On September 8, 2006, the Miami Herald ran a Page One story titled “10 Miami journalists take U.S. pay.” The story by Oscar Corral reported that Miami-area journalists had accepted money from Radio/TV Martí, a US government-run broadcast targeted at the communist nation of Cuba. Three of the 11 journalists named in the story worked for El Nuevo Herald , a Spanish-language newspaper also owned by the Miami Herald Media Company. Corral wrote that the three had been fired for violating conflict of interest rules.

The story, and the disciplinary action, unleashed a firestorm of protest from Cuban-Americans and others in greater Miami. Nearly two thousand readers canceled their subscriptions. The accused at Nuevo Herald protested that they had permission from a previous editor to work at Radio Martí. Those accused who did not work for Nuevo Herald wondered why the Miami Herald story had cast as reprehensible a practice which they regarded as professionally unremarkable, and also a moral duty. Charges of racism and anti-Cuban prejudice raced through the Cuban-American community and fetched headlines elsewhere.

Publisher Jesús Díaz, Jr., held ultimate responsibility for both newspapers. He had made the decision to fire the three Nuevo Herald reporters. As criticism mounted, he came in for scathing critique within both the Nuevo Herald and—to the surprise of some—the Miami Herald newsrooms. On September 15, nationally recognized Miami Herald columnist Carl Hiassen submitted for publication a column about the Radio Martí incident in which, Díaz felt, Hiassen made light of the situation. Fearing more backlash, Díaz spiked the column. Hiassen protested, and threatened to resign.

The McClatchy Company had bought the Knight-Ridder newspaper chain, with its crown jewel, the Miami Herald , just three months earlier. Headquartered in Sacramento, California, McClatchy rarely interfered in the running of its properties. But when news of the Hiassen stand-off reached Vice President for News Howard Weaver, he got involved. Hiassen’s column, he agreed, should run—and it appeared in its regularly scheduled slot on September 17.
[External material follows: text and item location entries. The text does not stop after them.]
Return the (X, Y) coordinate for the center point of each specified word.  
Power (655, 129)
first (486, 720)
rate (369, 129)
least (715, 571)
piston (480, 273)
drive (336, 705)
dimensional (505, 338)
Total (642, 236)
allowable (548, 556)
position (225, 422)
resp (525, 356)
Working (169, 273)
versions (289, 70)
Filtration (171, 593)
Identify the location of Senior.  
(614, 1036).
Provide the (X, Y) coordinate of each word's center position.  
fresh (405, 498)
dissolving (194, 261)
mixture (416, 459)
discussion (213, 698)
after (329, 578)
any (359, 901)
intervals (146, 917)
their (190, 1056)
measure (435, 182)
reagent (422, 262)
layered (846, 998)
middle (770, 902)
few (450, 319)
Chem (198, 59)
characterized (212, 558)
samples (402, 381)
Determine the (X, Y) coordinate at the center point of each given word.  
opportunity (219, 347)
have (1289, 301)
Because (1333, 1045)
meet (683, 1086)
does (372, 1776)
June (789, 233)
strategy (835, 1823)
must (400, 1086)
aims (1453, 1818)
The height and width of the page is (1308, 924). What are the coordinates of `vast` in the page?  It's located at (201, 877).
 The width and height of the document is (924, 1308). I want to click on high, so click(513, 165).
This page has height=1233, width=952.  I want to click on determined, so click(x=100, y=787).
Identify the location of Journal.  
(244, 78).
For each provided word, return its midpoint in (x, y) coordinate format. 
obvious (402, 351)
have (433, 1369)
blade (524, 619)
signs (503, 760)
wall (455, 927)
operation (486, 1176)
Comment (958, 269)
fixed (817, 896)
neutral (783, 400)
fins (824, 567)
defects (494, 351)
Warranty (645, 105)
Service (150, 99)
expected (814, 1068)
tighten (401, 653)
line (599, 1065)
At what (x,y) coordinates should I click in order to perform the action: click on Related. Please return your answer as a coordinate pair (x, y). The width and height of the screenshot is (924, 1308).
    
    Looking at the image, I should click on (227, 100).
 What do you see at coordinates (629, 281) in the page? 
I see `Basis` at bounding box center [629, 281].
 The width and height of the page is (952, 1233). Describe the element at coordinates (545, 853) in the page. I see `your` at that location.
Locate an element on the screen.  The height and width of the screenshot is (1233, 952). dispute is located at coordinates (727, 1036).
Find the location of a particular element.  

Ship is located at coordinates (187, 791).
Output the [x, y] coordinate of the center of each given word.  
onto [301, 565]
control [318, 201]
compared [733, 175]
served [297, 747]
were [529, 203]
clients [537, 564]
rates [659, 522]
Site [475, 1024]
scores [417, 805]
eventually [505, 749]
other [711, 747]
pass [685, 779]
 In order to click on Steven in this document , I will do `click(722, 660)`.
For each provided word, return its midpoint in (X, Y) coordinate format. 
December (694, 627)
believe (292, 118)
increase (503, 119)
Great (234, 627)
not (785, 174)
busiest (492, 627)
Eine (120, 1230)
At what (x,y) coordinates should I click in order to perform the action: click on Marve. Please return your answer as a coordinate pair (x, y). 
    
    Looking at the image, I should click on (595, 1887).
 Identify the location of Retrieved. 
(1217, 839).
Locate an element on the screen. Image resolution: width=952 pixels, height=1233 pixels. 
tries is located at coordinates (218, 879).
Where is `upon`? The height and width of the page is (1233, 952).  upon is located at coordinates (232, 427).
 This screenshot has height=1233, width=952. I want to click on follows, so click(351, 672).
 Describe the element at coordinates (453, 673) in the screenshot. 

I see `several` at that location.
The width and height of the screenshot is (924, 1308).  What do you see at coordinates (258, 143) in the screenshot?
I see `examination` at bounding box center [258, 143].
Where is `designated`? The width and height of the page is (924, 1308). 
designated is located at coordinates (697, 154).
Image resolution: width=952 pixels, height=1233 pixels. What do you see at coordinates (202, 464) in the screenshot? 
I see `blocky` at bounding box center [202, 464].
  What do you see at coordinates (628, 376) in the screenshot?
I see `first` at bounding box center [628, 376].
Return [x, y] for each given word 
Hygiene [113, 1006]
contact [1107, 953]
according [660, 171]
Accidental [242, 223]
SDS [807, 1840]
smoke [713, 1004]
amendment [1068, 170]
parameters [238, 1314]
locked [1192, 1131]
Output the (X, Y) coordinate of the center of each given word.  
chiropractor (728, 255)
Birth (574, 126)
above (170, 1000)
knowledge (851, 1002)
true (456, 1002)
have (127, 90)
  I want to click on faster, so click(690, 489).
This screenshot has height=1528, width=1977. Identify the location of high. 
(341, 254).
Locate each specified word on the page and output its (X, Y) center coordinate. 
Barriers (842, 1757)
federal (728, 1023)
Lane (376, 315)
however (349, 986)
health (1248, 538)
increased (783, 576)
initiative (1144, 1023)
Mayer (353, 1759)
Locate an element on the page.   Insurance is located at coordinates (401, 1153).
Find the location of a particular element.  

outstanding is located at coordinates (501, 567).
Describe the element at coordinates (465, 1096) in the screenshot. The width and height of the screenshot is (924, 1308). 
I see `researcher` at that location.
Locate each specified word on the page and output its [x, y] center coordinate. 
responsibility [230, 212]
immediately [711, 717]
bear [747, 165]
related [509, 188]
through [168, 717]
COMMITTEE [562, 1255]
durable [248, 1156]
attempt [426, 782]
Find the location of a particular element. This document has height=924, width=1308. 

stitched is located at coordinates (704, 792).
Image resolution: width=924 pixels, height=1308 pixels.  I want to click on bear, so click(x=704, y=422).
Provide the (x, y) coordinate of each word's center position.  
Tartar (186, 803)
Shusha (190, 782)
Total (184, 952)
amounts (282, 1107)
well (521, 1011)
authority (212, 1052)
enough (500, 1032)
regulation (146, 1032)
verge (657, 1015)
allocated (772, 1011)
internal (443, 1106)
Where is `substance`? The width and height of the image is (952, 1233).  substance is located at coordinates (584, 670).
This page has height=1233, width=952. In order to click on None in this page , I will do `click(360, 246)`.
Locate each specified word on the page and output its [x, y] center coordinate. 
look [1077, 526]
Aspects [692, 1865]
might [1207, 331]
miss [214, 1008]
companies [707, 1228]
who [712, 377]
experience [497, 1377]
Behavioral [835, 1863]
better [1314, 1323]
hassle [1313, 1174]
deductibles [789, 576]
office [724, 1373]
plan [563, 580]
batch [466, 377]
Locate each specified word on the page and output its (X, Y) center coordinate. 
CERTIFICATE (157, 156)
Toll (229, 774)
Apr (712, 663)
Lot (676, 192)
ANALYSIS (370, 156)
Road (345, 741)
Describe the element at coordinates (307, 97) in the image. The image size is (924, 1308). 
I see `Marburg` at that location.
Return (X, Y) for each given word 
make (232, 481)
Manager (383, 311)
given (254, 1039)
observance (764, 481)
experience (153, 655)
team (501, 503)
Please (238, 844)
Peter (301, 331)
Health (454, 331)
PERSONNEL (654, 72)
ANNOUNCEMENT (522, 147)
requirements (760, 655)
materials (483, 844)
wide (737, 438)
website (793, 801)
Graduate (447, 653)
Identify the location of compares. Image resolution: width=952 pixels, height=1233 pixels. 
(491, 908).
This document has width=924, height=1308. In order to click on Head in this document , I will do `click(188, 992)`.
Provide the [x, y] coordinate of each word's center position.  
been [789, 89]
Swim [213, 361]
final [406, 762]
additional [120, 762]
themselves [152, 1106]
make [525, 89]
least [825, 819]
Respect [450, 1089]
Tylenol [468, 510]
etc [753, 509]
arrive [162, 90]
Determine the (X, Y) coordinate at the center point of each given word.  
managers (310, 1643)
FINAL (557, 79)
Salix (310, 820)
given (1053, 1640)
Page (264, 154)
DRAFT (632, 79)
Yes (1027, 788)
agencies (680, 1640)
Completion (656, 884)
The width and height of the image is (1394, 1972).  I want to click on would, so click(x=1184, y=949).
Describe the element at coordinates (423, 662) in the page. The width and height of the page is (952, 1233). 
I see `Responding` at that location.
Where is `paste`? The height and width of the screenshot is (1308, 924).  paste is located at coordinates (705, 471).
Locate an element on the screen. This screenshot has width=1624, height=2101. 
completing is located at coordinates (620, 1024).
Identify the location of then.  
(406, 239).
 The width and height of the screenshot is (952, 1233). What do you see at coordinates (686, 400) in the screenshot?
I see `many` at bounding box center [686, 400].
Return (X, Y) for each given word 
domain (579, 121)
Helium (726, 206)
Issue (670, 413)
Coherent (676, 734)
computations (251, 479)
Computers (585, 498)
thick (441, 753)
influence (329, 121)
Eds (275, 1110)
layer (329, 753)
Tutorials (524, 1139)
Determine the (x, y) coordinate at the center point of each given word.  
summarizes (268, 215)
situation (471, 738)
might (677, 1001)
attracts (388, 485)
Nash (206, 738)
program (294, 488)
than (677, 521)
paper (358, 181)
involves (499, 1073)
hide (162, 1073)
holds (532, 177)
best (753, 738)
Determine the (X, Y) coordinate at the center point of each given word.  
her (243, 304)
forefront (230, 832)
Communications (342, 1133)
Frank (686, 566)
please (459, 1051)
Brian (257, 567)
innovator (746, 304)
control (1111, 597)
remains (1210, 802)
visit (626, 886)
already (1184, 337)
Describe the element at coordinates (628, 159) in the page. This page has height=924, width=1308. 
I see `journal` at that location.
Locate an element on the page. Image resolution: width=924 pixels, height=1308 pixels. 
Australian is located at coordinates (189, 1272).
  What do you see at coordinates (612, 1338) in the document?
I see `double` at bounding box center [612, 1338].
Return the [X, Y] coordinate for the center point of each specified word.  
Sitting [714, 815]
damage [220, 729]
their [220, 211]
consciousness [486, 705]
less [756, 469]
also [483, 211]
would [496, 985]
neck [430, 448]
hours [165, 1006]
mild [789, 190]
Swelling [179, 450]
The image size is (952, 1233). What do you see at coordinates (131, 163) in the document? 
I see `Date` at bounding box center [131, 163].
But matters did not die down. Instead, McClatchy watched with dismay as outrage mounted at El Nuevo Herald , at least one of the dismissed reporters threatened a lawsuit, others of the accused went on the attack, and the Nuevo Herald itself published a story about American journalists who regularly worked for government-funded Voice of America and Radio Free Europe—with no consequences. The implicit question: why had the Miami Herald fired Cuban-American journalists for appearing on Radio Martí? As the situation continued to worsen into early October, Vice President Weaver wondered whether McClatchy should become even more involved and, if so, what it could do to restore calm and mend damaged relations both between its two properties, and between the Miami Herald and the wider Miami community.